Verdict: I wouldn’t rush to the cinema, but worth a watch on the sofa.
This black comedy biopic from My Own Private Idaho director Gus Van Sant follows the rollercoaster life of cartoonist John Callahan, who suffers a terrible accident and turns to art to save him from drink.
Joaquin Phoenix is well cast in the role of jolly drunk who swiftly becomes surly and depressed drunk after being paralysed in a drink-driving accident. He bounces off fellow drunkard Jack Black brilliantly, and plays the young version of Callahan remarkably well for a 44 year old.
The vibrancy of his youthful days give way to a much bleaker portion of the film, which regrettably takes up quite a lot of it. Seeing him wallow at rock bottom is sad at first, but quickly becomes monotonous. Oddly enough, it’s Jonah Hill that saves this movie. I bet that’s a sentence that’s never been said before. But in the lead up to the release of his directorial debut Mid-90s, Hill seems to have adopted a more mature approach to his work.

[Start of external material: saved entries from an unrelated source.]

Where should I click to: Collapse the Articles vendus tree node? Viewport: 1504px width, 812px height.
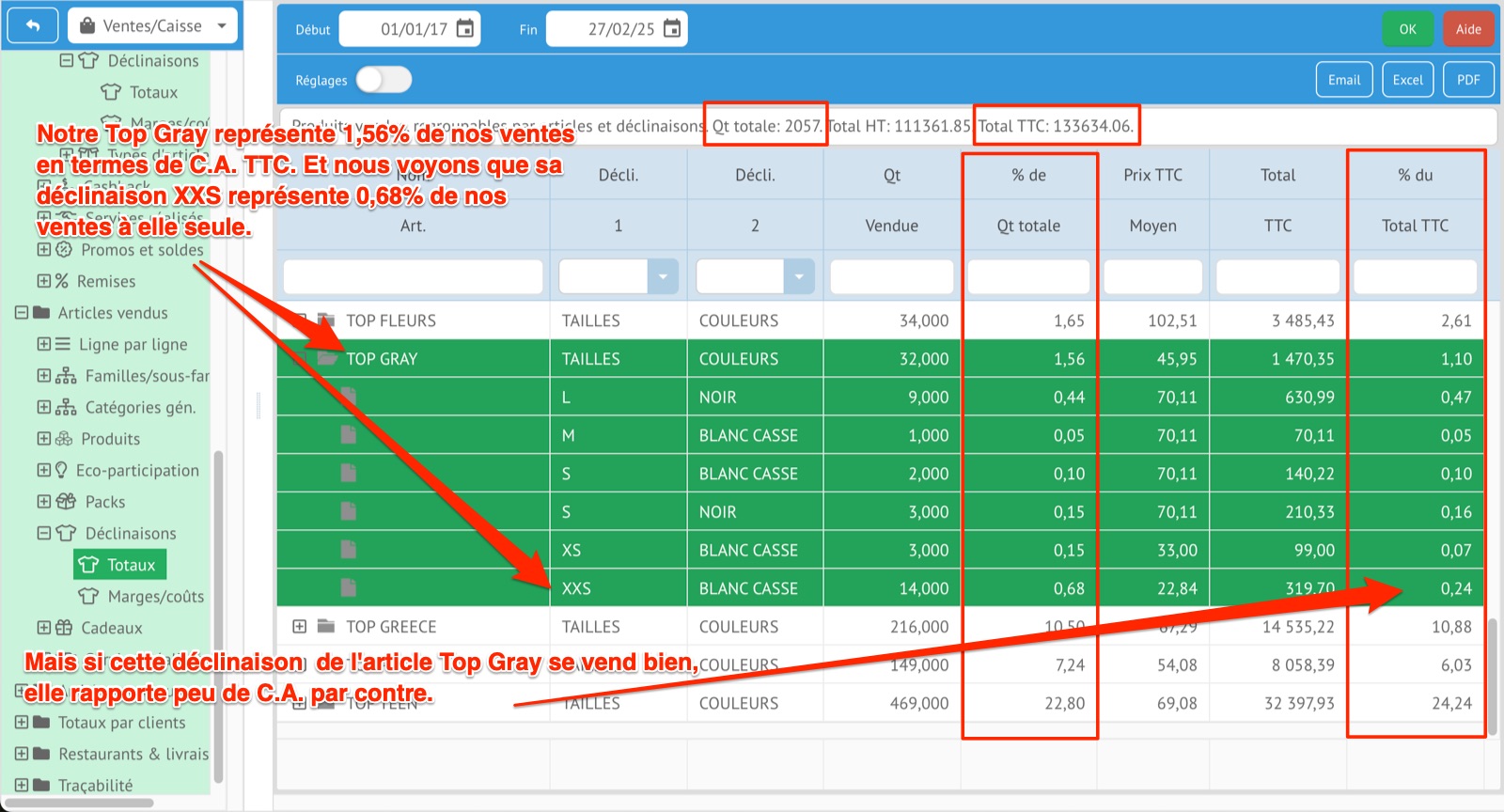21,313
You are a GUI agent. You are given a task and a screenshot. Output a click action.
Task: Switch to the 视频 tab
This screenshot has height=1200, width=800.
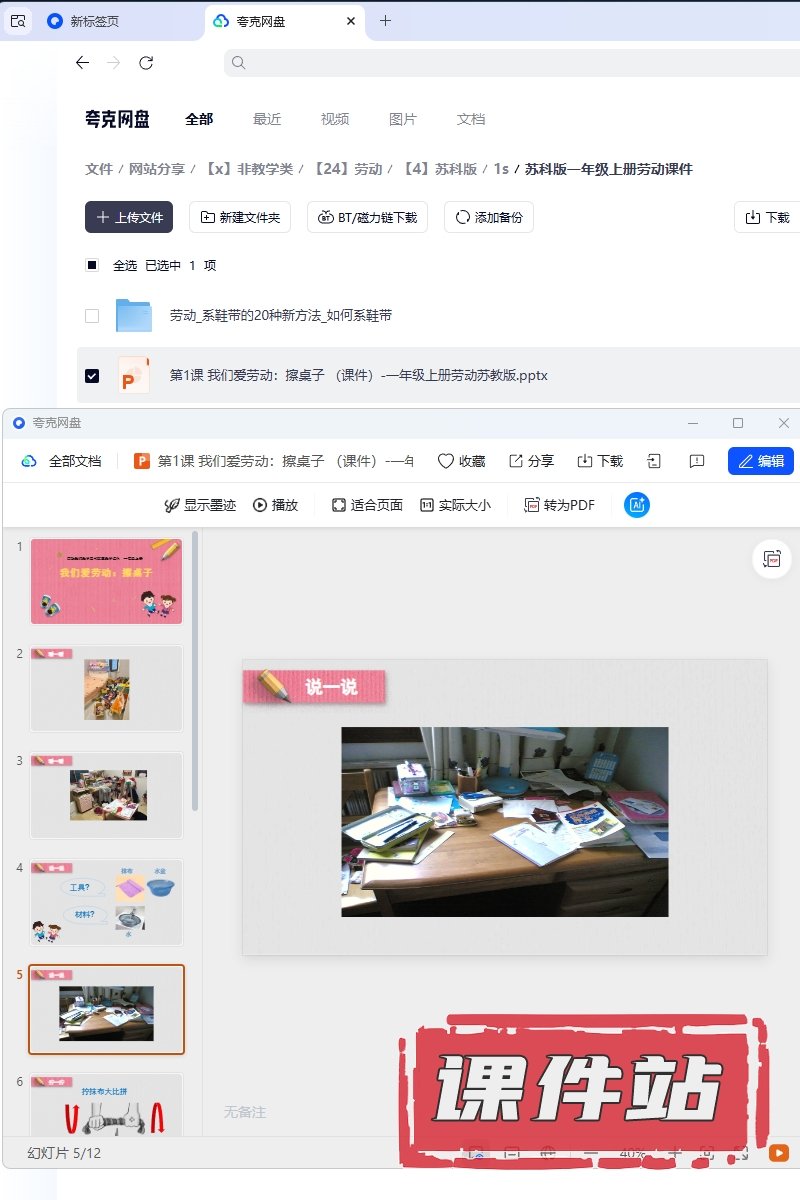[335, 119]
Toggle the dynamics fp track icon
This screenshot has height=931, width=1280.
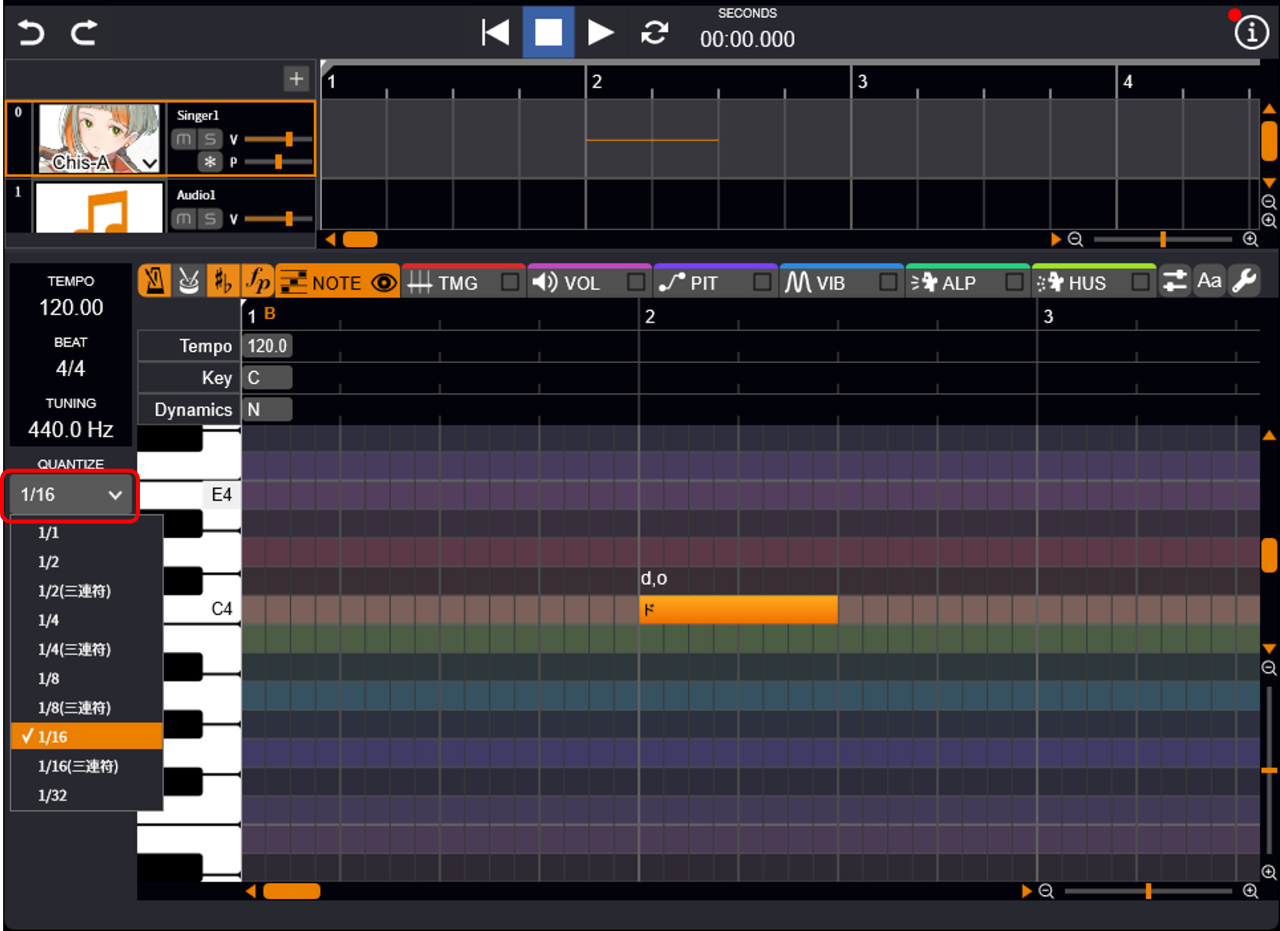point(258,282)
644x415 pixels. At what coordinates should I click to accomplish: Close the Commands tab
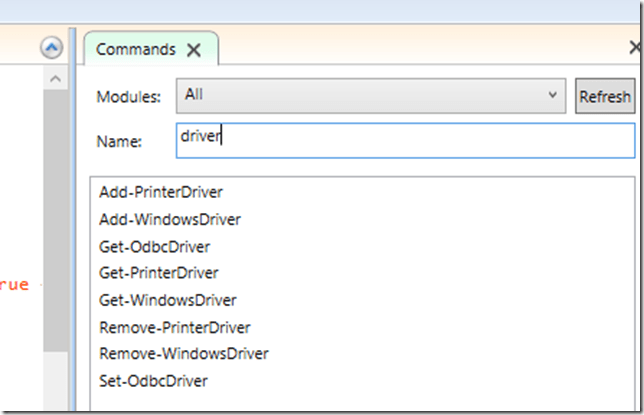(x=194, y=50)
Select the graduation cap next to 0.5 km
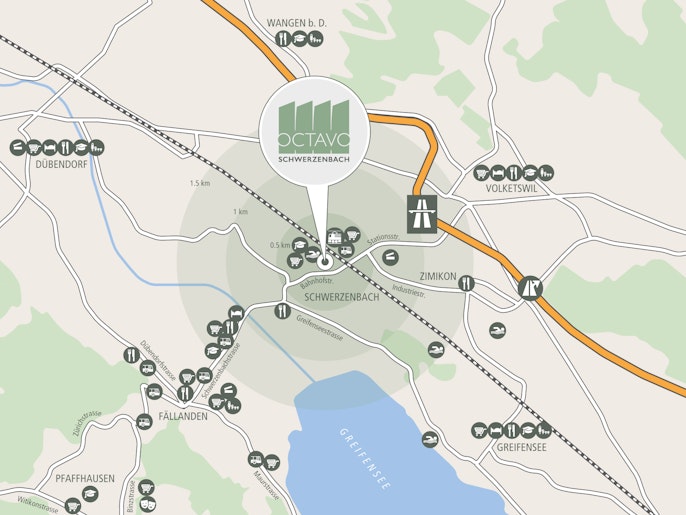Viewport: 686px width, 515px height. (300, 244)
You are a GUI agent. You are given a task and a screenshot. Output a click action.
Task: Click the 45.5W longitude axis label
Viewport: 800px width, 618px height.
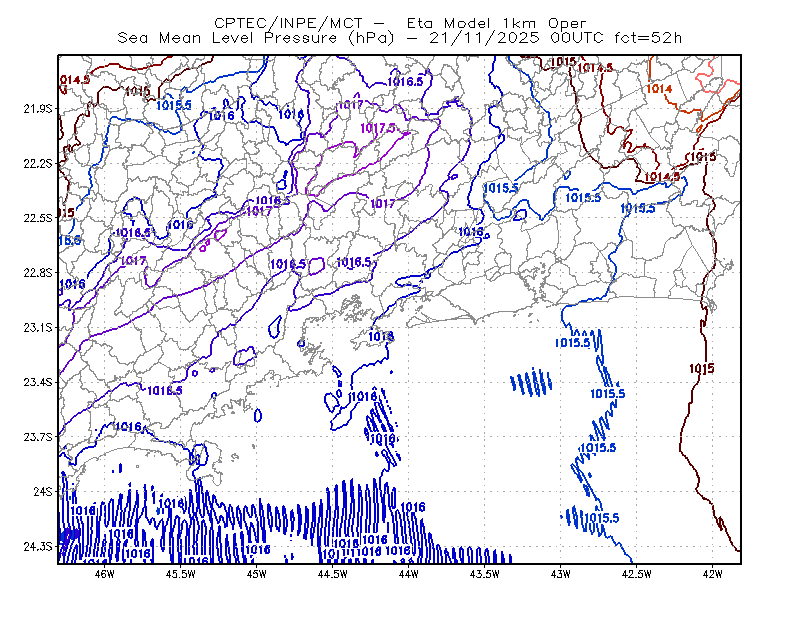pyautogui.click(x=181, y=574)
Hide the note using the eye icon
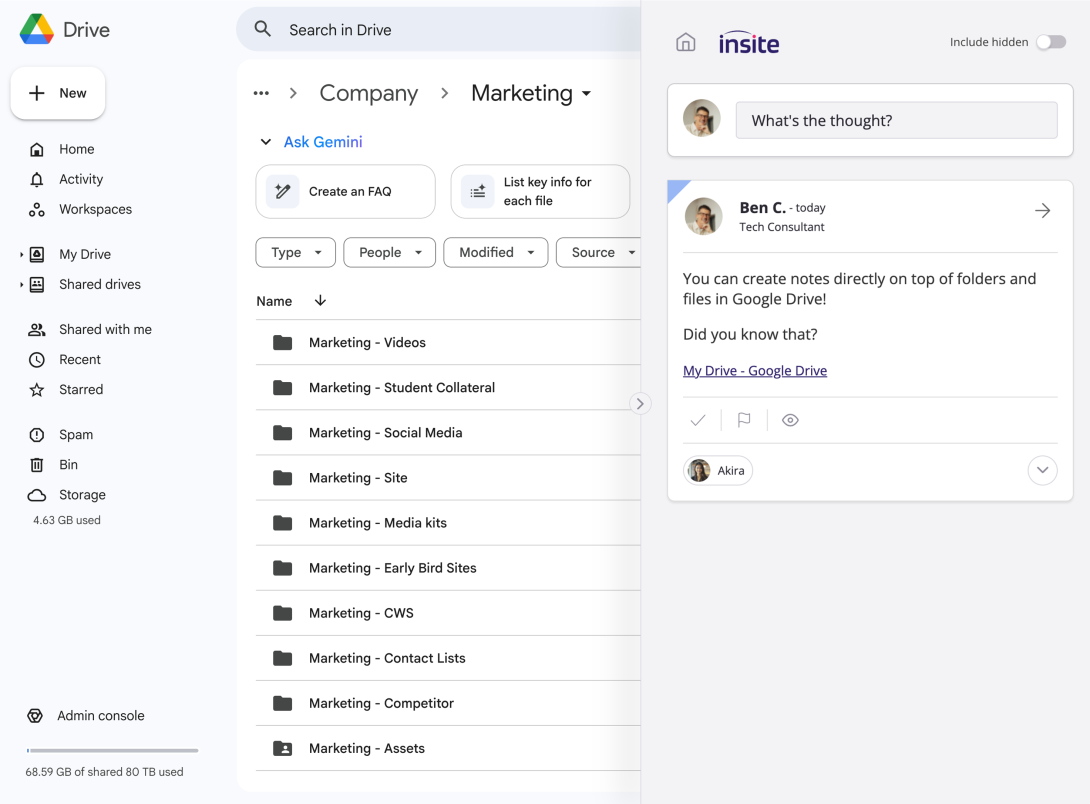1090x804 pixels. point(790,420)
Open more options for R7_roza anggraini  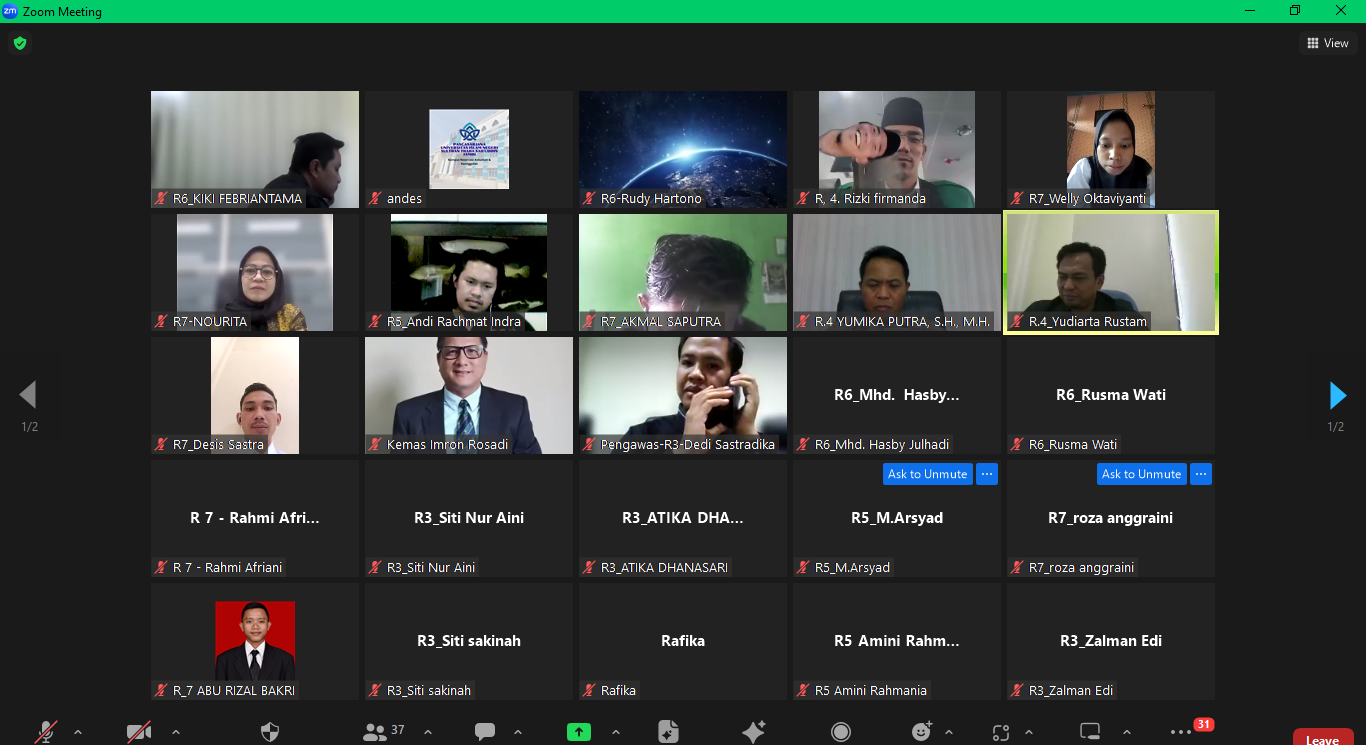click(x=1201, y=474)
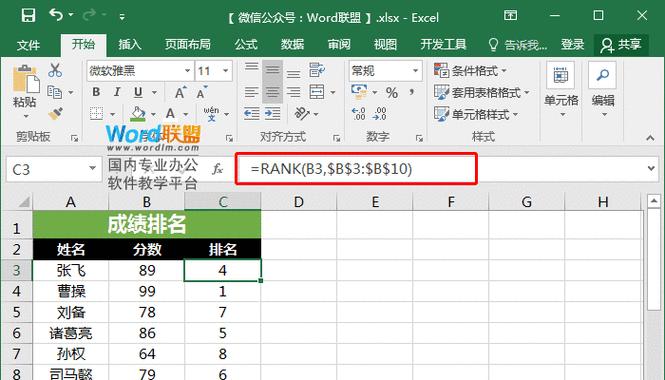Viewport: 665px width, 380px height.
Task: Click the Increase Indent icon
Action: pos(273,114)
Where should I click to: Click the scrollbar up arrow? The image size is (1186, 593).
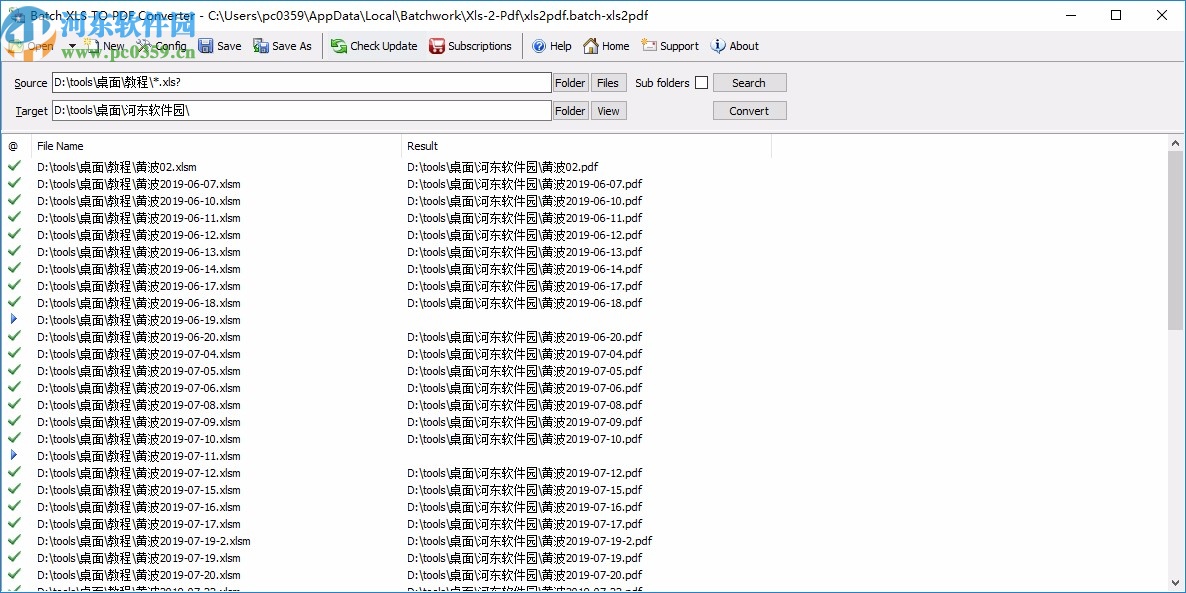(x=1176, y=141)
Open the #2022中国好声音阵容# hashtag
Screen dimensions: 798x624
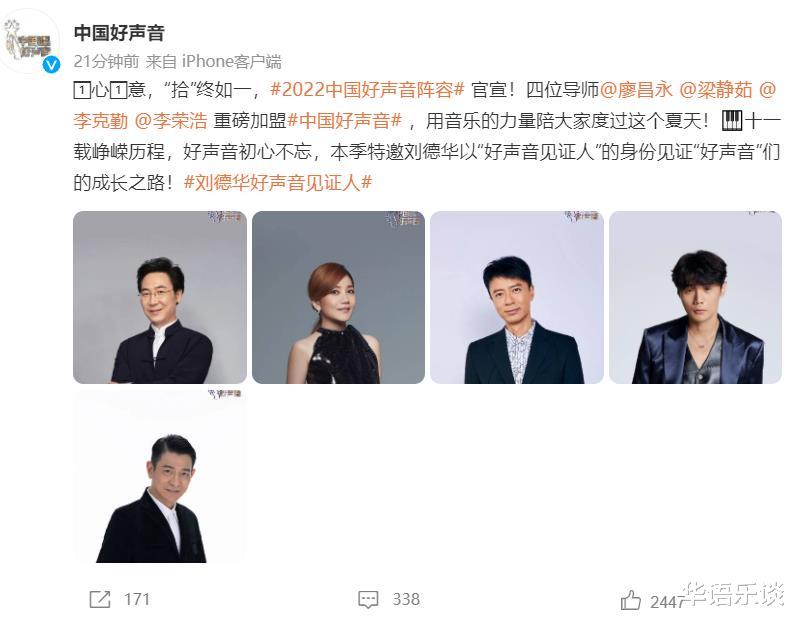click(x=367, y=90)
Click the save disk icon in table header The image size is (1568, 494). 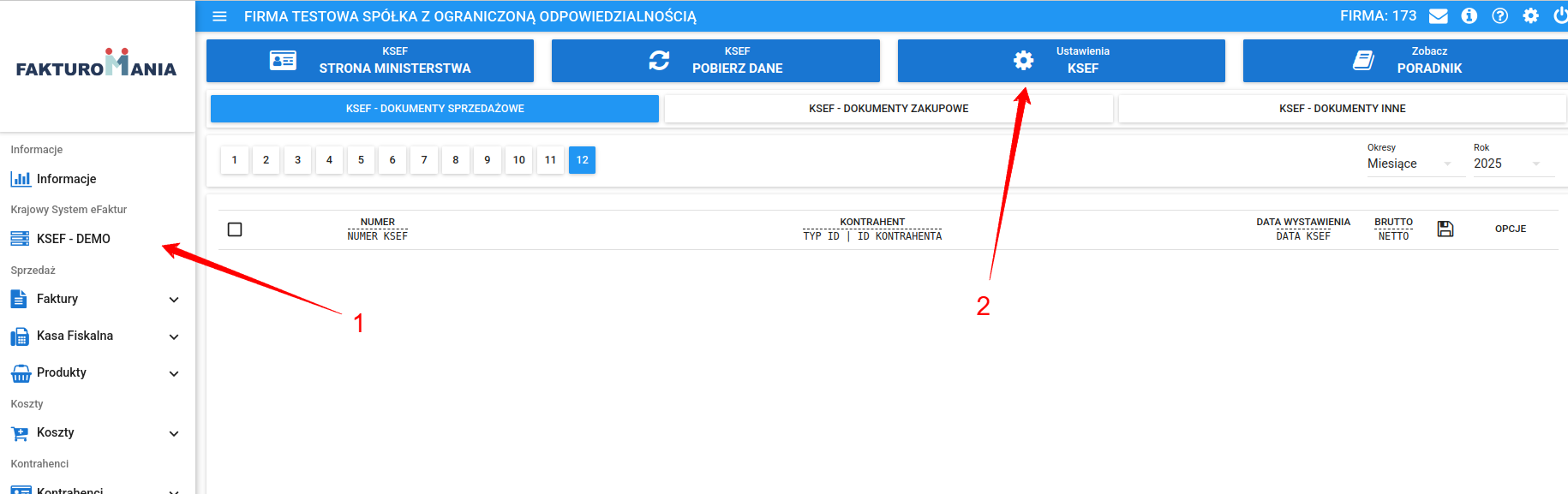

His character is a very alternative Alcoholics Anonymous sponsor that Callahan turns to and relies on quite heavily throughout his recovery process. A flamboyantly hippie Jesus figure, Hill balances laugh out loud comedy with a genuine warmth and profundity that he carries surprisingly well.
Phoenix himself is on screen for almost the entire film, a compelling presence indeed, but even he struggles to pull off the emotional epiphany which appears in the form of a vision of Callahan’s long lost mother who gave him up as a child. It’s too pithy for so cynical of a lead character, and speaks more to the romanticism of the film itself — the light at the end of the tunnel. At times, you’ll be wishing for the light at the end of the tunnel of this movie – especially the two dimensional romance between Callahan and Phoenix’s real life girlfriend Rooney Mara, who has a maximum of five minutes of total screen time.
Though the pair have a powerful chemistry as demonstrated in Mary Magdalene, the reluctance to give Mara’s character any fleshing out at all beyond a couple of happy time montages, results in a wasted subplot that leaves the audience rolling its eyes. Surely it does a disservice to ignore the impact the love of his life had on his recovery process, but this very machismo male-dominated story remains such.
The real joy of the film comes in Callahan’s cartoons themselves, and in the joy he takes in them. That being said, the delight he takes in offending is one that comes across a little stale in our current political climate.
Gus Van Sant’s filmic love affair with Phoenix is visible in every frame – a film created to showcase an actor first and foremost. The result is a self-indulgent and only sometimes enjoyable biopic.
Don’t Worry, He Won’t Get Far On Foot is in cinemas on October 26th.